» JOB 1: In the passage about currywurst, how long has the dish been a German favorite?

» QUOTED PASSAGE:
[start]

Germany and curry make for an unlikely pair. This is a country most famous for colossal cuts of pork served with salted potatoes in every variety — boiled, pan-fried or shaped into cricket-ball-sized dumplings. Black pepper, to many here, is considered a spicy flavour. And yet, currywurst — sliced sausage topped with a tomato sauce flavoured by spices including yellow curry powder, paprika and potentially a few secret ingredients too — has been a German favourite for over half a century. It can be eaten at almost any time of day, and at any level of intoxication. You’ll find versions sold for €4 (£3.40) from shabby stands and haute interpretations costing €25 (£21) and paired with Champagne. It’s the fuel served in factory canteens and there are pop songs dedicated to it, politicians have even posed with it and there are festivals celebrating the best of the wurst. So how did it come to be?

[end]

» RAW RECORDS:

[start]

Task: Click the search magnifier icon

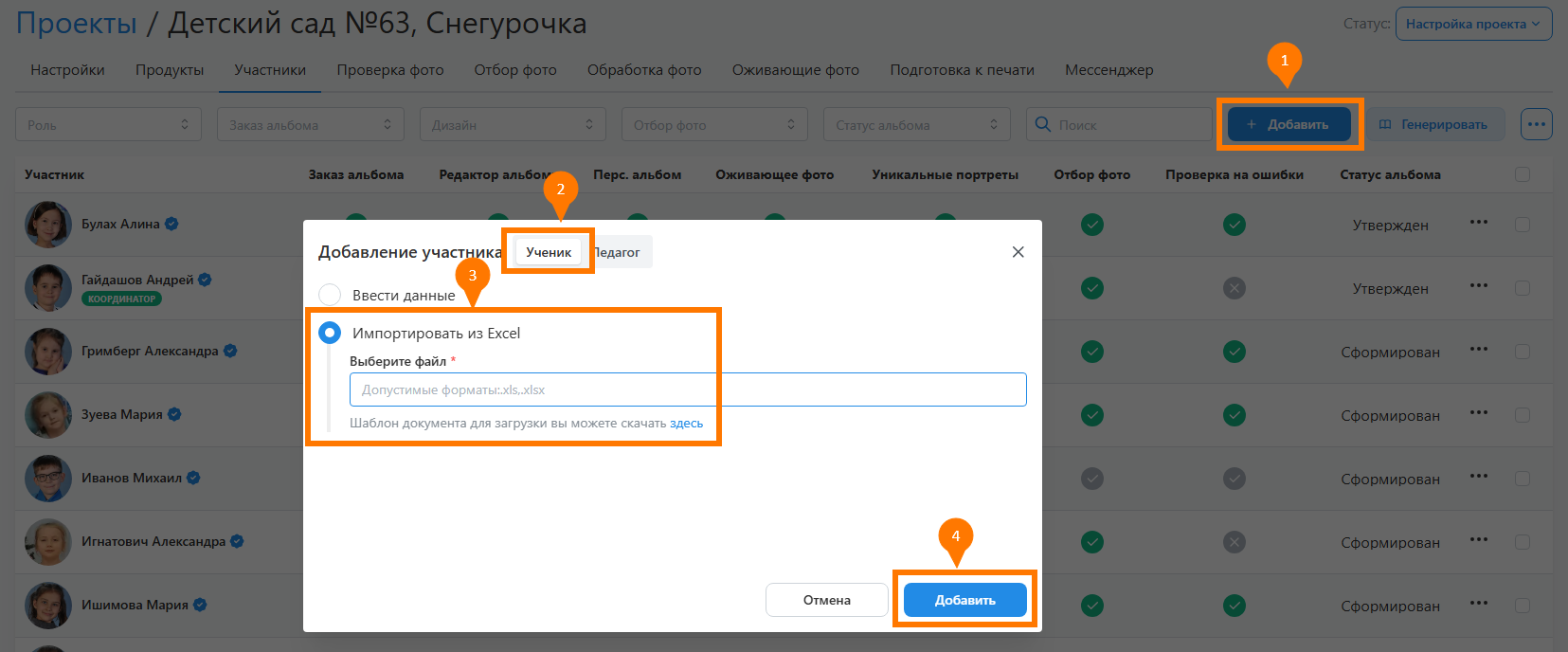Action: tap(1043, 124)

[end]
[start]

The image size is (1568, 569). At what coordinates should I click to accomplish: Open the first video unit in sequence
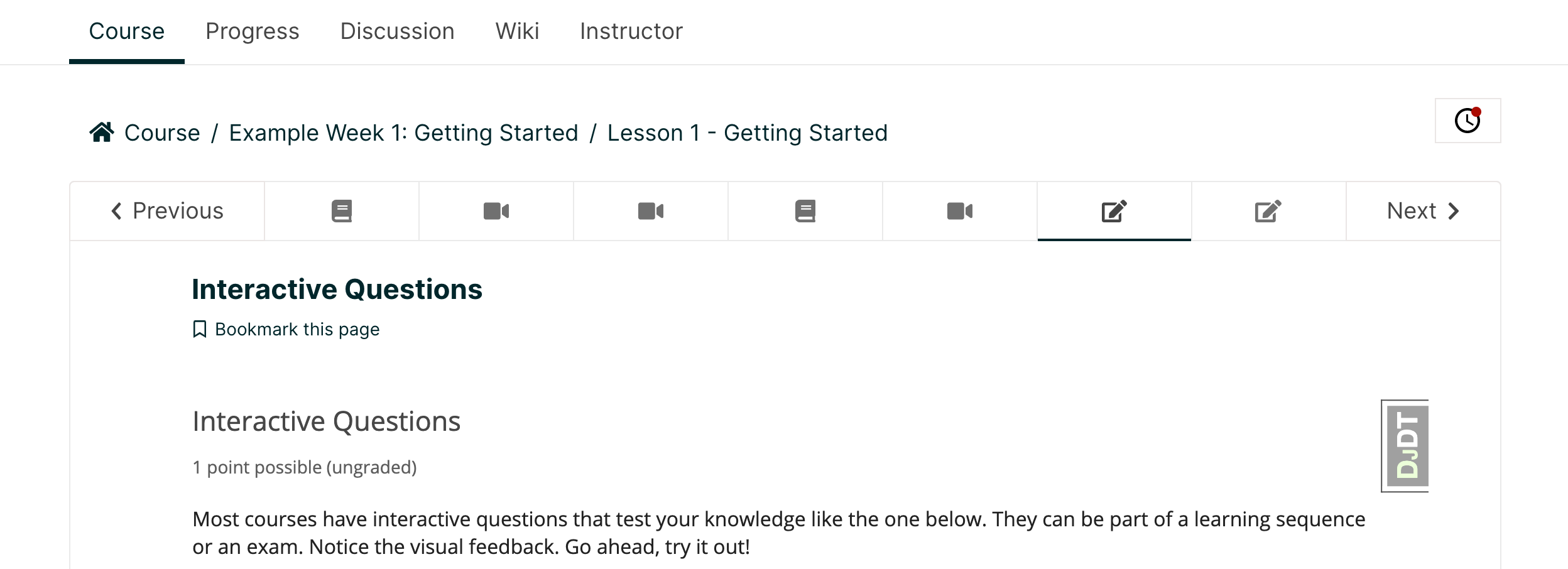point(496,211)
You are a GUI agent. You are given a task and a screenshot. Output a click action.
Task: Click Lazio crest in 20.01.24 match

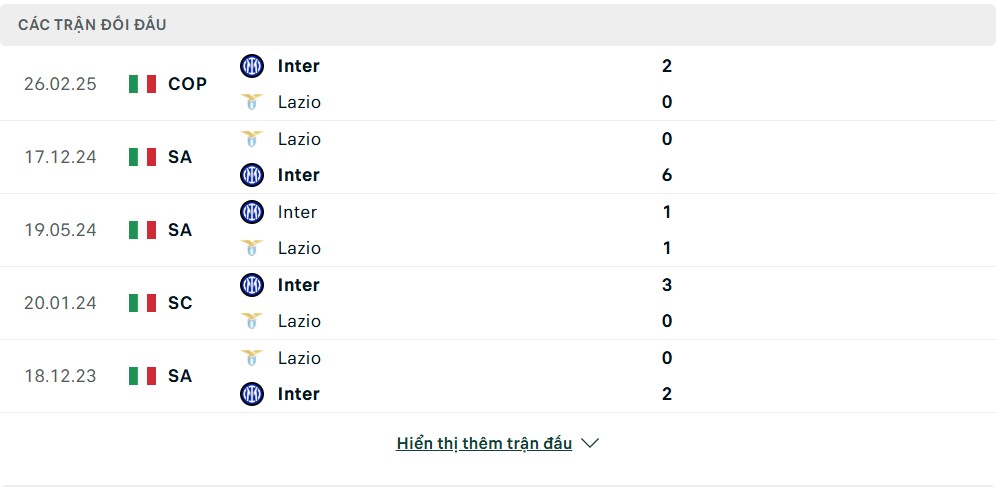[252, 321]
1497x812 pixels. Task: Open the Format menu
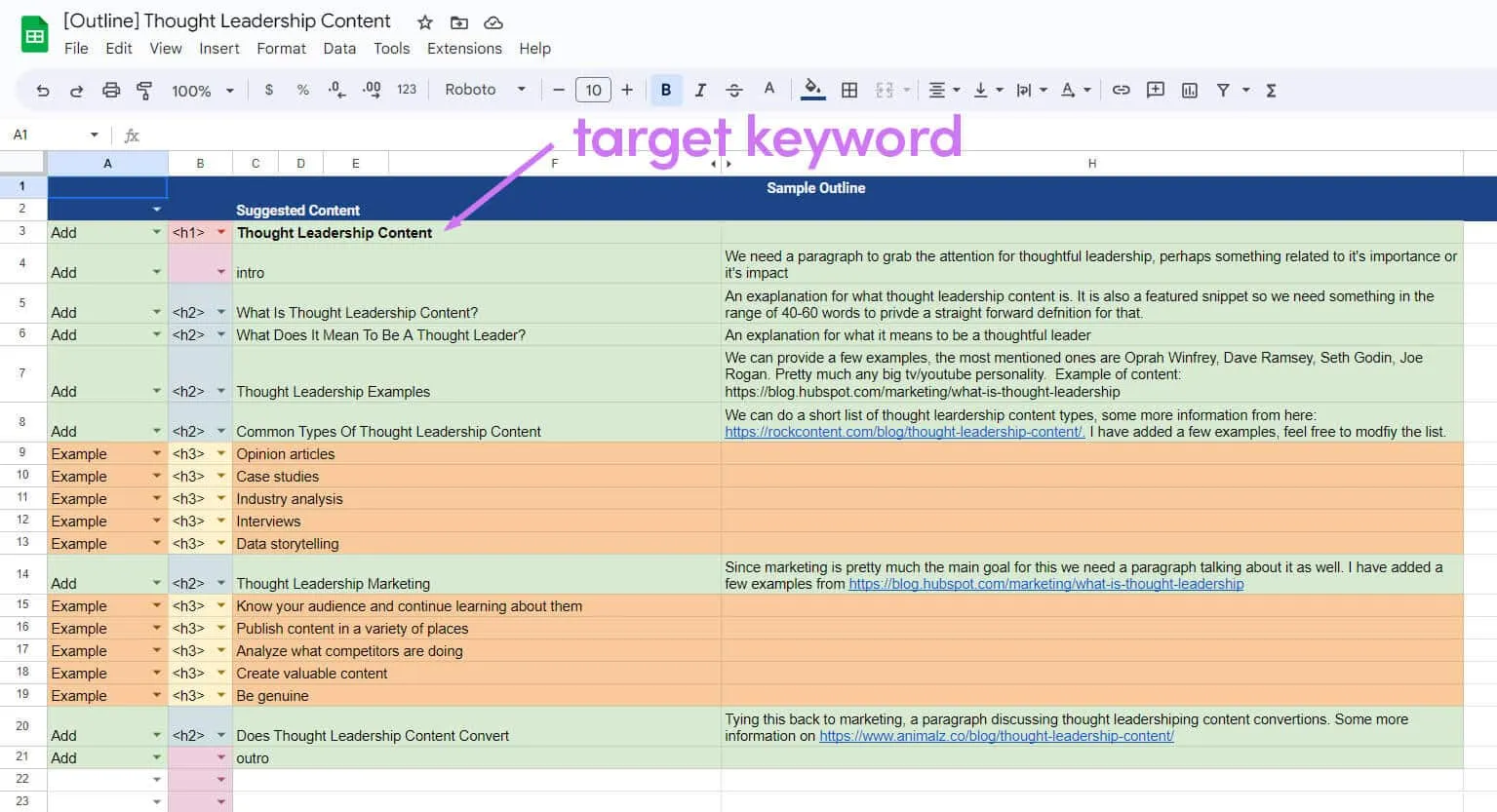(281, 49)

[end]

» JOB 2: Pull out every line of the records that contains the word "Open".

» OUTPUT 1: For over half a century.

» OUTPUT 2:
The image size is (1568, 569). At what coordinates should I click to accomplish: Open the first video unit in sequence
1497x812 pixels. Task: Open the Format menu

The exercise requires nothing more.